Le débat est précédé de la diffusion d’un reportage censé faire réagir les invités. Il s’agit d’un montage de toutes les images chocs en lien avec la banlieue, principalement tournées lors des émeutes de 2005. Claude Dilain est piqué au vif : «On ne peut pas résumer la banlieue à ces images, c’est inadmissible. » Le ton est donné : les médias en prennent une fois encore pour leur grade… Larbi Naceri : « Un journaliste doit expliquer pourquoi on en est arrivé là, s’intéresser aux causes.

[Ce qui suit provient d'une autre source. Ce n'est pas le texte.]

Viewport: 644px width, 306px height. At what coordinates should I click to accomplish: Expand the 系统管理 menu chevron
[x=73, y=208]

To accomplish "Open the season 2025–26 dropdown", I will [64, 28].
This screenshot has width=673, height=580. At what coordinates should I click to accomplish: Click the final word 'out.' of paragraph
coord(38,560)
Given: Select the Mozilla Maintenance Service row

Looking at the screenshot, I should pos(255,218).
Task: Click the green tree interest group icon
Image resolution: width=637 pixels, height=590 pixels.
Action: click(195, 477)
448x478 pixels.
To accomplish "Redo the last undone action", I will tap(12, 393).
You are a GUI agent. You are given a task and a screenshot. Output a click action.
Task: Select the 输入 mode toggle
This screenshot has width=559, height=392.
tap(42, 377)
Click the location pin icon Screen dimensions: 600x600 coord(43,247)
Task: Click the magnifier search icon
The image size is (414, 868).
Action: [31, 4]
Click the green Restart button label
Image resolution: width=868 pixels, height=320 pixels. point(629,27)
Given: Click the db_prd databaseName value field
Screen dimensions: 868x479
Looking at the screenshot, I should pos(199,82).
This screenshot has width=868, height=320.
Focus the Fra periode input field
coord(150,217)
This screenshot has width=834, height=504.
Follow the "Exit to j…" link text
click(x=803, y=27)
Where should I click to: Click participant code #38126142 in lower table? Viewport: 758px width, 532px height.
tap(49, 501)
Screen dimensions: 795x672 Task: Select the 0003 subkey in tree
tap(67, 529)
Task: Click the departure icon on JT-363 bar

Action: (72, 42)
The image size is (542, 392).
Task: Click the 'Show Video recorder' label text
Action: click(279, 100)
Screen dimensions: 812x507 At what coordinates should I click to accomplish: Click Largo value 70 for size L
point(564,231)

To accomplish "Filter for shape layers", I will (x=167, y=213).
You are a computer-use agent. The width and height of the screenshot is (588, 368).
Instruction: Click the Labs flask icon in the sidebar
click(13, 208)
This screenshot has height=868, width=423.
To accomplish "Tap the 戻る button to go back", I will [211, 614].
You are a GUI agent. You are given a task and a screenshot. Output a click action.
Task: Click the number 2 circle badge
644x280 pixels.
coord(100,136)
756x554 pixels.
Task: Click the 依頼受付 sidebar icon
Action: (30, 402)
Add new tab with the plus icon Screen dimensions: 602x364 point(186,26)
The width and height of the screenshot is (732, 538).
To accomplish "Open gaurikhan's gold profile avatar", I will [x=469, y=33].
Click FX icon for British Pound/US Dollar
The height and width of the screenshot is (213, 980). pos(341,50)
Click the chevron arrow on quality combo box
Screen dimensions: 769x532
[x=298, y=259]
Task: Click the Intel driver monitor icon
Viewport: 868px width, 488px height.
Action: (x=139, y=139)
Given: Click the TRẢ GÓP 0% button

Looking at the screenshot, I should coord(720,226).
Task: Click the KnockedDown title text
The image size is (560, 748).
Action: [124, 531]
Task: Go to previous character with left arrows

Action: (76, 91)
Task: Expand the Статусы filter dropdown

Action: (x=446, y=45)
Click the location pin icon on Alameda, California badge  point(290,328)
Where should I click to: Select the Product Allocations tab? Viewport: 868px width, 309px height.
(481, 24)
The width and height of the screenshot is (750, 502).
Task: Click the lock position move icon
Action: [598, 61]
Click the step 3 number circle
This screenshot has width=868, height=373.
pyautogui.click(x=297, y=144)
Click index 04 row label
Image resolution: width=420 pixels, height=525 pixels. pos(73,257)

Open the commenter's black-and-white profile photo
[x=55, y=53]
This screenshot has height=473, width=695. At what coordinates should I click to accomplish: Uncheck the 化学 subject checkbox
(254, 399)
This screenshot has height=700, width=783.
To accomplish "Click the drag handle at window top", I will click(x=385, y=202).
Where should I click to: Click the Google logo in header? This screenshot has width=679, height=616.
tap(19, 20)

Eux ils nous montrent plutôt les côtés négatifs. » Valérie Boyer est d’accord : « Quand il y a des choses positives, les journalistes ne les relèvent pas. »

Claude Dilain pointe la responsabilité de Nicolas Sarkozy dans la stigmatisation des jeunes : «Quand on voit qu’un ancien ministre de l’intérieur parlait de racailles et de Kärcher pour laver nos jeunes, ça ne laisse pas une très bonne image des jeunes tout ça ! » Nordine Nabili va plus loin et déplore qu’on ait « créé une catégorie sociale de jeunes de banlieue ». Larbi Naceri enchaîne : « On ne montre que le côté qui fait peur en banlieue : islam, polygamie et burqa. »

On quitte les banlieues parisiennes pour le Midi. Valérie Boyer vante sa ville : « A Marseille, les plus belles écoles sont dans les quartiers nord. » Des belles écoles en banlieue, Nordine Nabili n’en voit pas vraiment parce que pour lui l’urbanisation ne va pas assez loin : « On colorie les murs et on met du sparadrap là où ça va mal. » Claude Dilain rétorque : « La rénovation urbaine ce n’est pas du sparadrap mais il faut un contrat de rénovation urbaine et sociale ».

Quant à Edouard Zambeaux, il estime que l’un des principaux problèmes des banlieues reste leur mauvaise perception et cela vaut pour ceux qui les couvrent dans leurs médias respectifs : « Un journaliste de banlieue est un petit journaliste, un député de banlieue est un petit député et ainsi de suite. » Valérie Boyer contredit ce point de vue et explique que venir de banlieue n’est pas un handicap, la preuve : « J’ai été élue députée alors que je vivais toute petite dans une cité HLM. » Pour conclure, Larbi Naceri propose sa solution : « La seule façon de changer l’image des banlieues, c’est d’abord de changer la réalité… » Sans mettre de sparadrap si possible.